First of all the subject is a bit misleading as we won't be actually replacing anything. Just adding a override in our home dir that uses a VL animation rather than the one included with Firefox. One could actually replace the throbber in the system files by exploding a .jar file, swapping the images, then repacking the jar file again. But if you screw up... well then Firefox will be screwed up.
A large part of Firefox (and many Mozilla apps) are merely javascript and .css files. Most of the browser GUI is programmed like a web page.
 Here's the trobber before |  And after |
 | Right click this image and save it to /home/you/.mozilla/firefox/xxxxx.default/chrome This static image will be visible above the search bar |
 | Right click and save this image to the same location. This will be the animation that plays while a page is loading. |
Now, in the same folder create new text file called userChrome.css. Add this to the file and save it:
/*Throbber Control*/
toolbar #navigator-throbber { list-style-image: url("VL-static-30x30.gif") !important; }
toolbar #navigator-throbber[busy="true"] { list-style-image: url("VL-animate-30x30.gif") !important; opacity: 1 !important }
That's it! Just reload Firefox and your done. Deleting the 3 new files from the chrome dir will restore Firefox back to original if you wish.
The second entry in userChrome.css can be edited to your liking.

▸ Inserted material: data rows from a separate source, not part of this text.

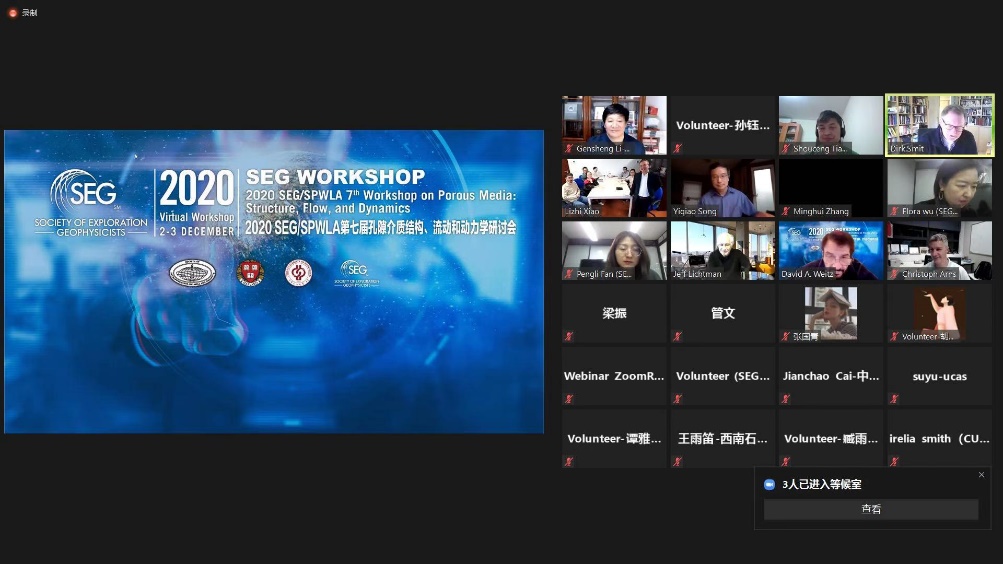Click the Jianchao Cai participant tile

830,376
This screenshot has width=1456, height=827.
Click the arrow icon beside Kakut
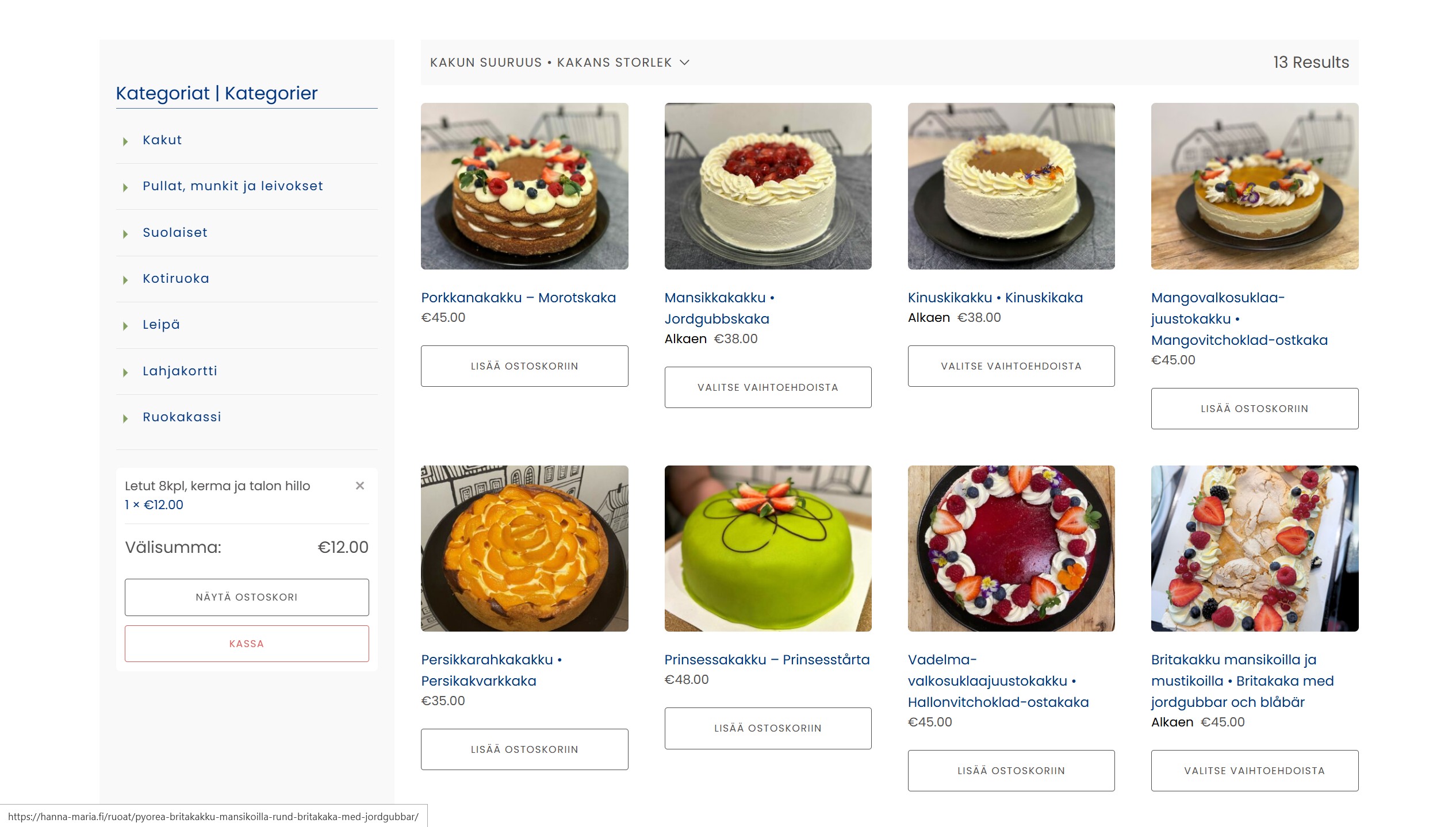pos(125,141)
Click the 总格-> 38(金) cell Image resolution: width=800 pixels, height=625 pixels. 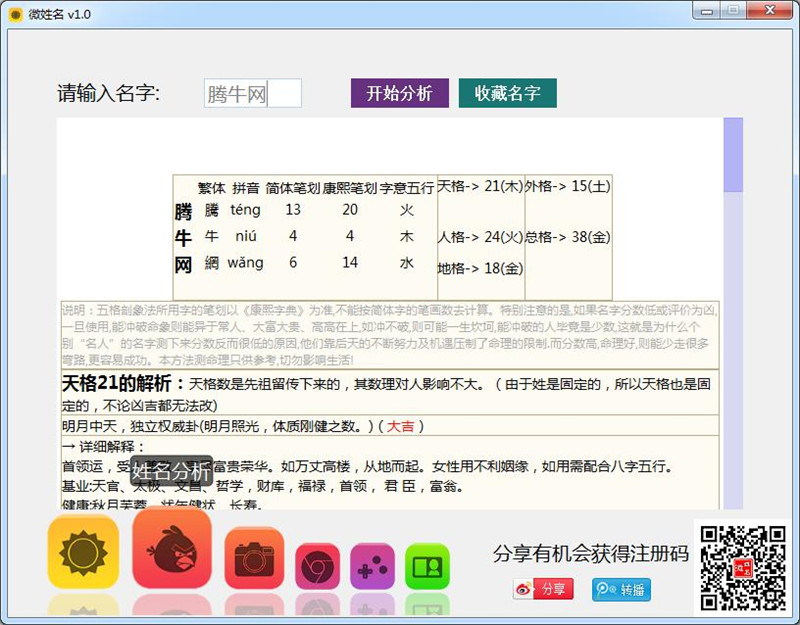point(567,238)
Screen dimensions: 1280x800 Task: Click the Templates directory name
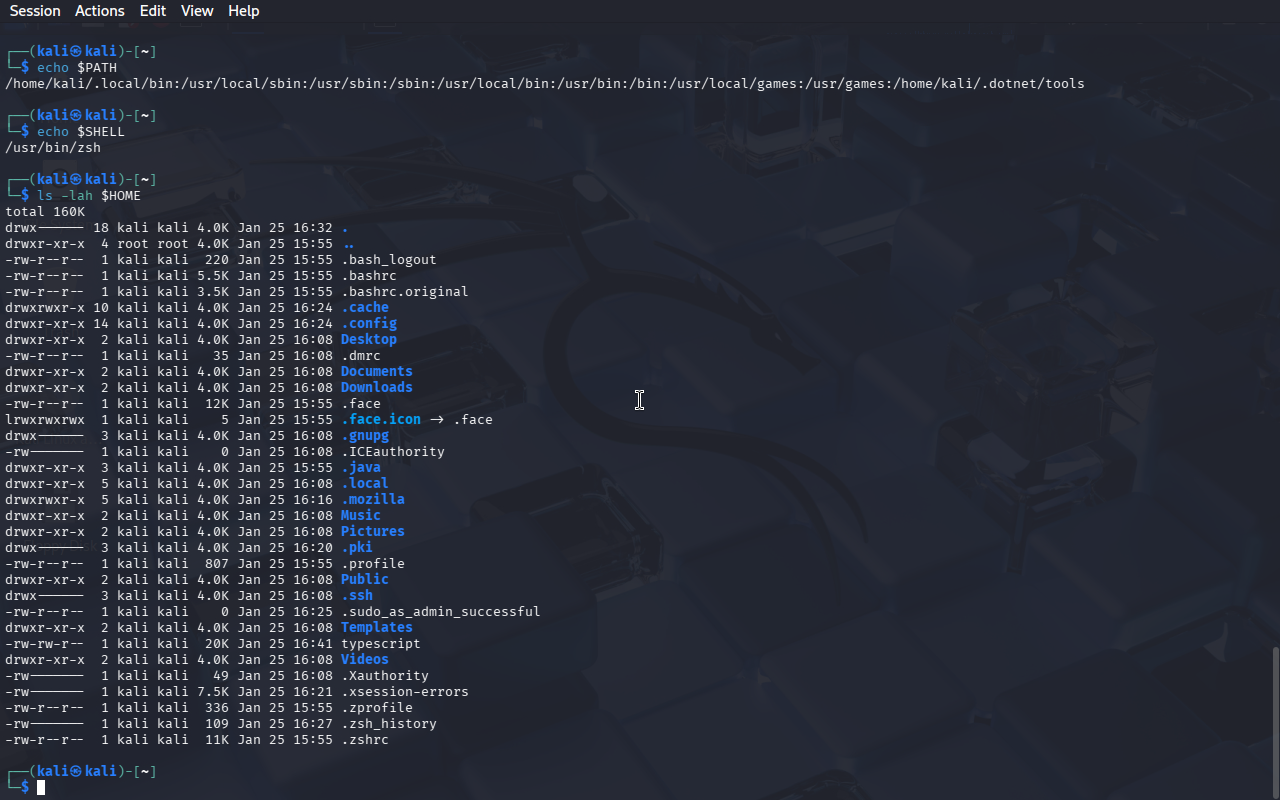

If the
opacity: 1 !important
is removed... the animation will become semi-transparent during load time. It actually looks bleached out. This is Firefoxs default. If you would like that effect to a lesser degree, just increase the number in
opacity: 1
to your liking.
Of course you may use any images you wish ( I should of put more love into the VL one I made). They just have to be in .gif format. The animated one is a animated .gif of course. The number of frames doesn't matter. The size doesn't seem to matter either. But a larger image swells up the height of the bar that it rests in.